ASSIGNED TASK:
Please read the records below and return each line holding the string "screenshot".

━━━ RECORDS TO USE

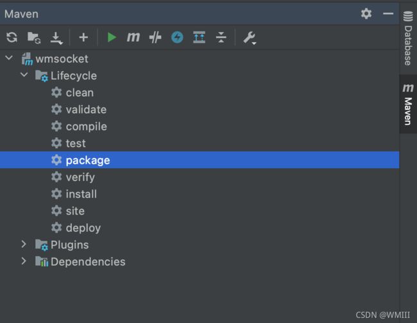
Task: Open Maven panel gear options
Action: [366, 13]
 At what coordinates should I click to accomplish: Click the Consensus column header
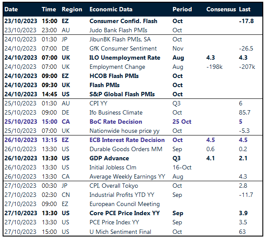[221, 9]
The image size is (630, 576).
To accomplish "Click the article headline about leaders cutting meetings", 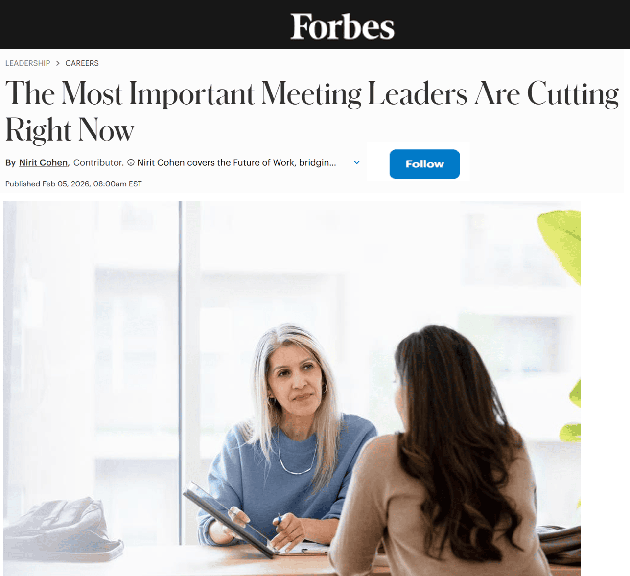I will pyautogui.click(x=312, y=112).
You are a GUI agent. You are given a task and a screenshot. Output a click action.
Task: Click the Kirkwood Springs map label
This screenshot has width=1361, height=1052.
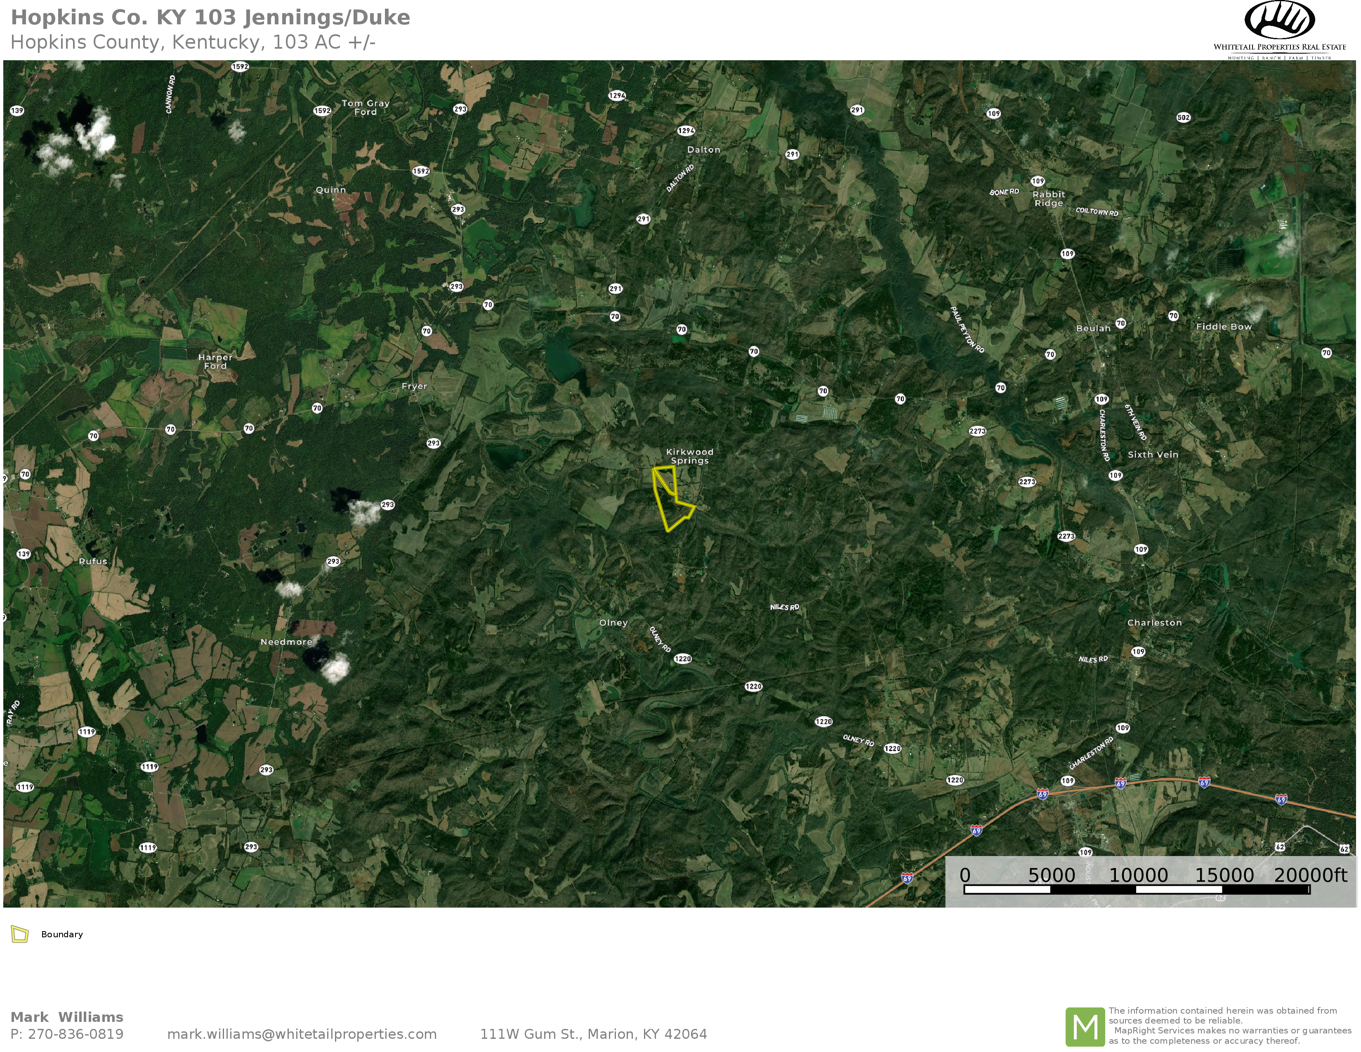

━━━━━━

WRITTEN RESPONSE:
You are a GUI agent. You are given a task and a screenshot. Output a click action.
This screenshot has width=1361, height=1052.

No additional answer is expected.